Они сели в одном купе. Бабушка стояла на перроне и плакала. Марина сжимала в руках кулек с пирогом и курицей и промасленный пакет с халвой, купленной в привокзальном магазине.
Они уехали в северный город за северными надбавками. В аэропорту их встречал мужчина. «Это твой отец», – сказала мать. «Здравствуйте», – вежливо поздоровалась Марина. Долго ехали в машине. Вдалеке, прямо в небе, горели огромные костры. «Красиво», – сказала Марина. «Нефть горит», – объяснила мать. Марина устала смотреть на костры и украдкой стала разглядывать отца, которого никогда прежде не видела. Нос, подбородок, шея, рука. На руке, чуть выше кисти, синел волк. «А это что?» – спросила Марина и дотронулась до волка. «Татуировка», – объяснила мать.
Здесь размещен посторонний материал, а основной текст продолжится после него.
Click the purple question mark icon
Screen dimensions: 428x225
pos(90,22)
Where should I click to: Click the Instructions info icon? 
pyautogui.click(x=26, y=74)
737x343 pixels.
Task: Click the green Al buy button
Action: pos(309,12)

Марина не знала, что такое нефть и татуировка. Она вообще многого не понимала из того, что говорила мать. Но по привычке боялась уточнить.
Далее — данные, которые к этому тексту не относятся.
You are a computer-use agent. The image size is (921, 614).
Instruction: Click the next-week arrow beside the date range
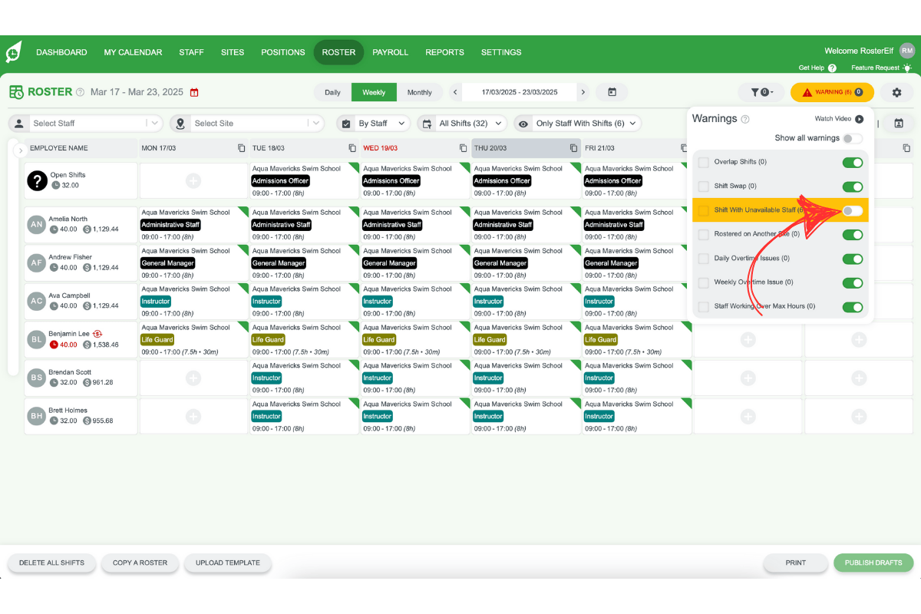(x=583, y=91)
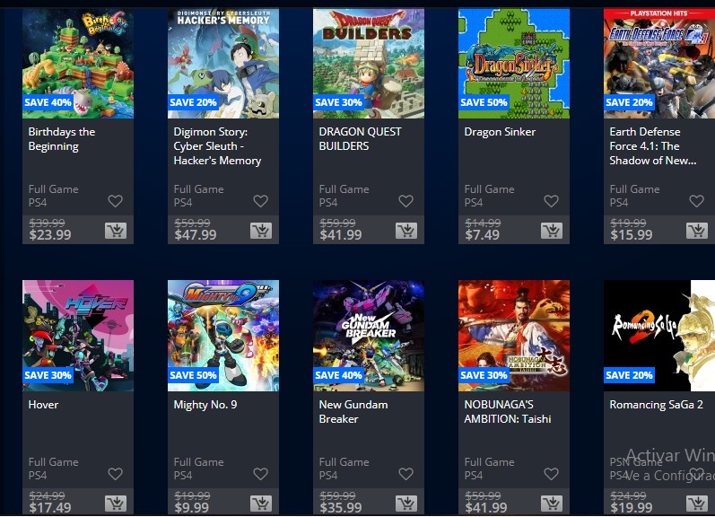Click NOBUNAGA'S AMBITION: Taishi title

[x=508, y=412]
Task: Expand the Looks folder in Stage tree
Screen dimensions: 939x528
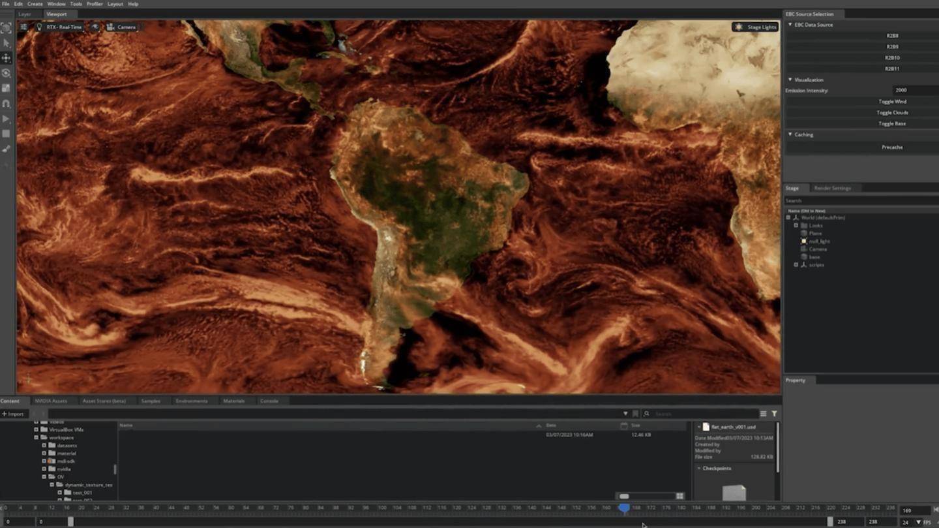Action: point(796,226)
Привычка делать вид, что все понятно, появилась после того, как мать усадила Марину за шахматную доску и стала учить играть в шахматы. Марина запомнила только фигуру конь, потому что она выглядела как конь, и что она ходит буквой «г». Больше ничего не запомнила. «Бестолочь, – сказала мать и сбросила фигуры с доски. – Каспаров с пяти лет играл». Кто такой Каспаров, Марина не знала. Но ей было стыдно, что она не Каспаров, а бестолочь. Правда, бабушка научила ее играть в шашки. Марина обыгрывала бабушку и даже написала письмо в «Пионерскую правду», разгадав шашечный этюд в три хода. Она чувствовала, что готова сыграть с матерью. Разложила доску, расставила шашки, привела маму. Та через три хода попала в дамки. Еще через два жестоко обыграла дочь. «Бестолочь», – сказала мать и ушла. Марина сидела с опущенной головой. Слезы с соплями капали на доску. Больше Марина не играла.
В северном городе они жили в двухэтажном доме. Их квартира – две крошечные комнатенки – была по местным меркам роскошной. В Марининой комнате дрожало от ветра заклеенное пластырем треснувшее окно и стоял всегда включенный обогреватель. В ванной из крана текла ржавая вода, раковина и сидячее эмалированное корытце были коричневого цвета с подпалинами. Марина перестала мыть голову. Мать кричала, что дочь – засранка, ходит с сальными патлами и на нее противно смотреть. Марина просто боялась мыть голову и скрывала от матери причину неожиданно появившейся фобии. Однажды она сидела в ванной и намыливала голову. Душем смыла пену. Вместе с пеной в водопроводную дыру утекали ее волосы – длинные. Они застревали на решетке, наматывались, отрывались и уплывали в черный водопровод. Волосы Марине были нужны – она зачесывала их на лицо, считая себя непривлекательной.